「いま、ここでワイン葡萄栽培を志す」理由

明治維新後、文明開化が進み富国強兵策が図られることとなった我が国では殖産興業政策の一環としてワイン造りが導入されましたが、その一方で、独自の葡萄酒文化を育んで来ました。そして、100年程経過し日本のワインが再び脚光を浴びる今は、殖産興業の頃の「まずは基本的な所を導入」したウブな状況とは異なり、当たり前に海外のワインがあることを踏まえ、いかなる所に立脚してワインを産み出して行くかが問われているのではないのでしょうか? 海外の猿真似するだけだったら誰でも出来るが、それでは(例えば)「ボルドー好きならそっちで造ればええやん」と突っ込みたくなるし、「加州でアメリカンドリームじゃ!」と云っても他所モンが来てどないすんの?と思われないだけの情熱が求められます。


じゃあ、日本にいてワインを造る意義が何か?と聴かれると私自身も即答出来ませんし、気の利く答えが出せる訳ではありませんが、今すぐに挙げるとすると「そこに山があるから」ではないが「そこにブドウがあるからだ」という答えに尽きるでしょう。生かせることが出来る「資源」があるのは、「無」の状態よりも生きて行く上ではるかにアドバンテージがある。


幸いなことに日本にはどっから来たのか知らないが、『甲州』(名前は今住んでる所の旧国名が課せられているが、私は日本の葡萄と捉えて差し支えないと思う。)という固有品種が存在しております。
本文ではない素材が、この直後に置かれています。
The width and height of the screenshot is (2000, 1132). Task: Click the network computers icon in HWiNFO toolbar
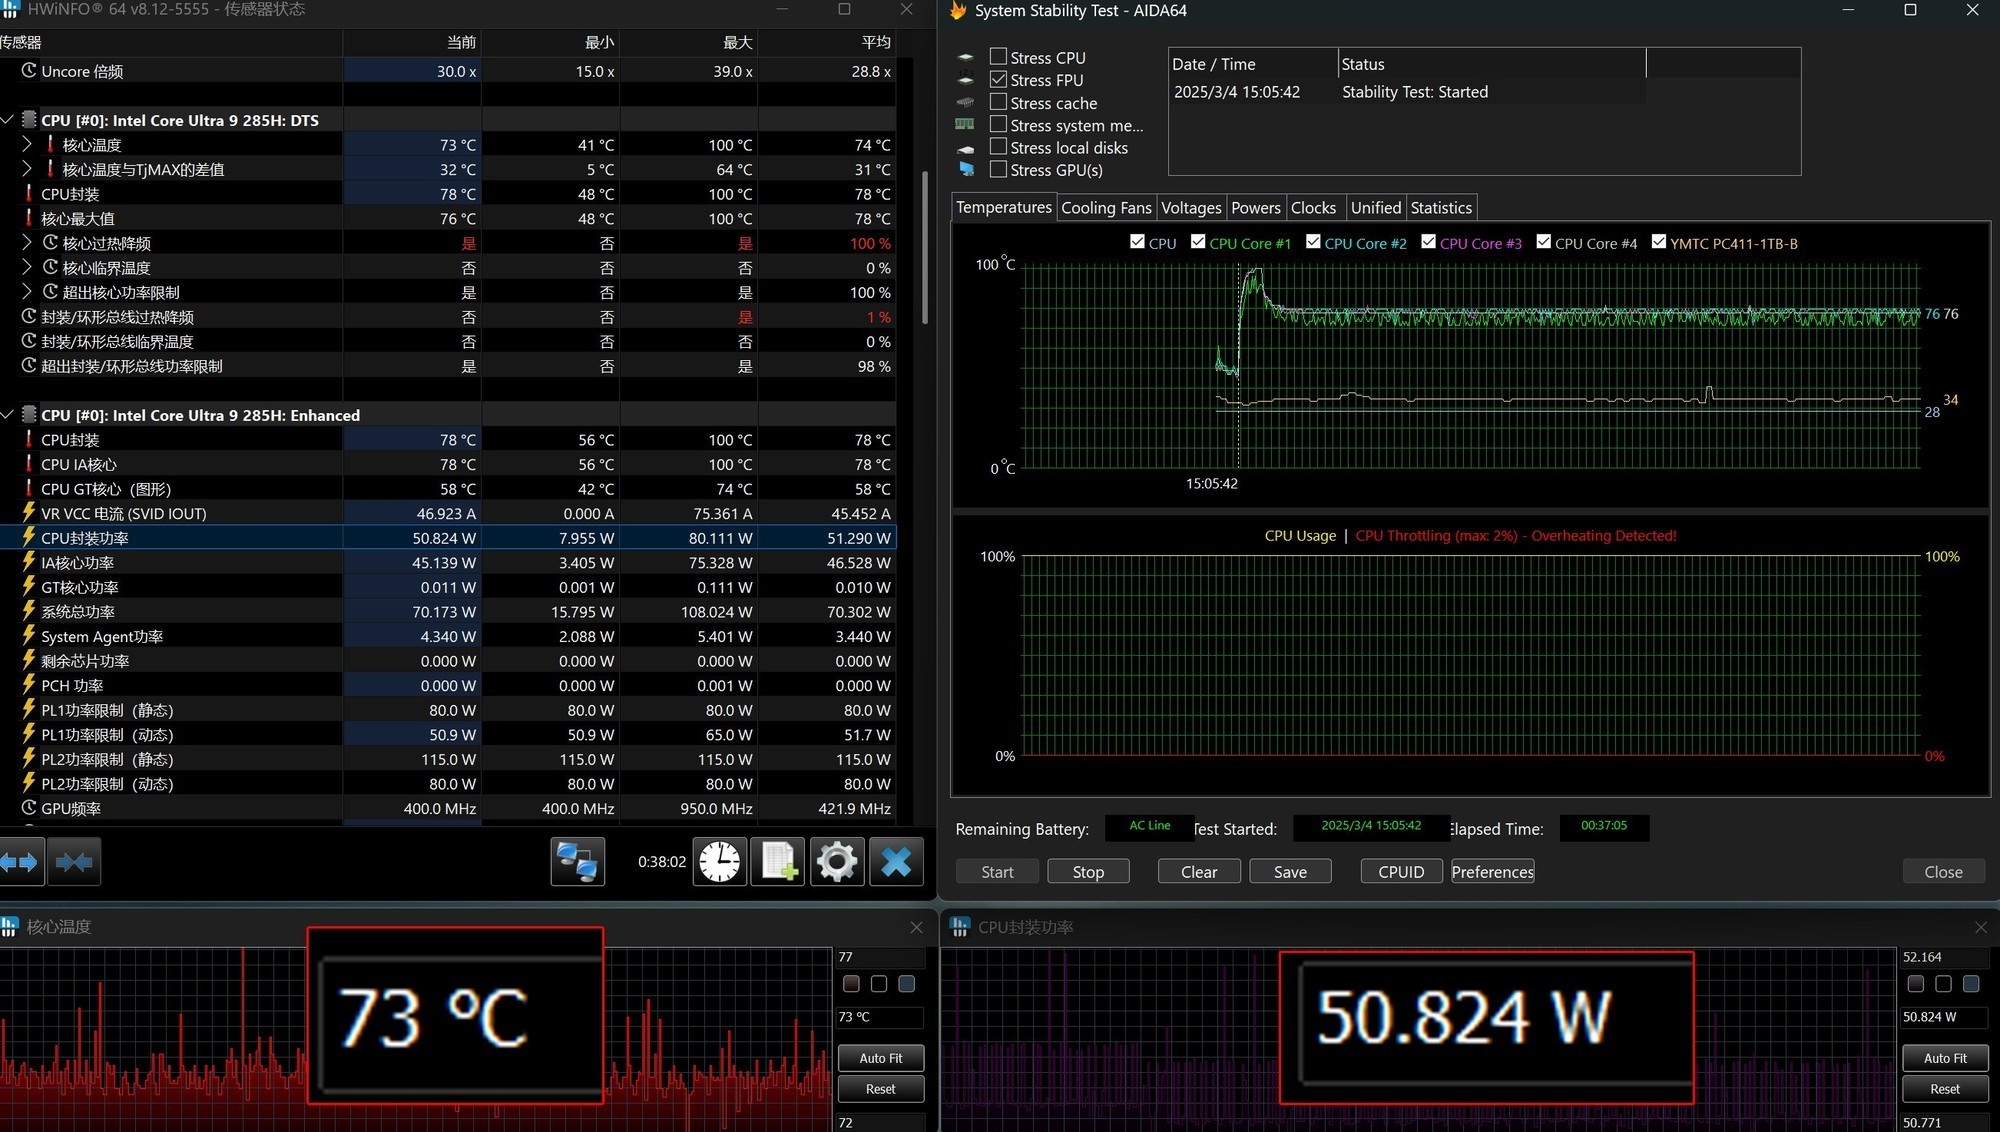[577, 861]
海外の産地もノーブルな品種(共通言語となるカベルネシャルドネ等の品種)と共に固有品種があります。旧世界でも土着品種が山盛りのイタリア、テンプラニーニョさんを使ったリオハやシェリー等独特のワインがあるスペインは言うに及ばず。歴史の浅い新世界でも、アメリカでは祖先は欧州であっても土着化したジンファンデルさんがいてる、豪州もシラーがシラーズさんとなって独自の展開をしている、等その国の風土(おもに気候や食生活)に根ざしているものが並列して存在しています。
つまり、頑なに鎖国していない限りグローバルな共通言語(ノーブルな品種)で通用するものが存在するのみならず、固有の「ことば」で語れるものが並列して存在しているというのがワインの魅力だと云う見解であります。人が個性を持つと同時に社会性を持った存在であるのと同じです。(全くの「没個性」では意志のないロボットと同じ。かといって「個性」を通り越して一人でトグロ巻いているのでは生きることは出来ません。繋がりがあってこその「人間」です。)


新しいモノのイノベーションは、決して何も無いところから「パッと出」で湧いて来るものでは無い。過去の延長線上に立脚し、なおかつ他者との交流によって別な視点での解釈を付加されることで醸成され、深みのある存在となります。
故郷である大阪に始まった日本のワインと、ひょんなことでその奥深さに魅せられハマった世界のワインと長く両方親しんできた小生は、地域に根ざしながらも、知識体系(というか、あれは「業界体系」で符牒にしか過ぎないような気がする。苦笑)ではなく真っ当な「世界のワイン体系」に則ったオリジナリティー溢れるものを産み出したい。それは、モノづくりの現場に長年携わっている者にとっての原動力であり、そうすることで「誇り」になるモノを産み出せると思います。


「内輪にしか受けない狙い」でも無く、「他所のものの猿真似」でも無いのを造る。それが、一番筋が通っているし、真に人々の共感を産むのではなかろうか? 
「内輪受け」とその対極の「猿真似」といった単純に二項化するのではなく、広い視野で持って多面的に包含した中で地域の持つ物を織り込む。それが、本当の『Glocal(グローカル)』だと思います。
そのための道程は決して平坦ではないし、一朝一夕では出来ないけれど、「そこに繋がるレール」はせめて造っておきたい。それが、小生の願いであり、「いま、ここで取り組む」理由です。


○関連記事
汝の国のワインを愛せずして、他の国のワインを愛せるだろうか?
(2008年3月28日小生記事)
【小連載】本当に「日本のワイン」が認知されるためには、、、?(いずれも小生記事)
第一回(2008年3月11日)・第二回(2008年3月13日)・第三回(2008年3月14日)



(追記)
上記のことを他に例えると、分かり易い例が、アート。特に、音楽にあてはまるのではないのだろうか?
「固有フォーマット」である民族音楽がある一方で、ロックやポップス・クラシックといった「共通のフォーマット」も存在する。でも、いずれも同じ音楽でそこに優劣は存在しない。
アーティストはそこへ自身のパッションを織り込み紡いで行くことで「作品」が産まれ、そうして自分の想いを伝えようとする。そうした衝動が創造する原動力となり、やがて「固有フォーマット」と「共通のフォーマット」が交錯した時に「新たなフォーマット」が誕生するのと似ているような気がします。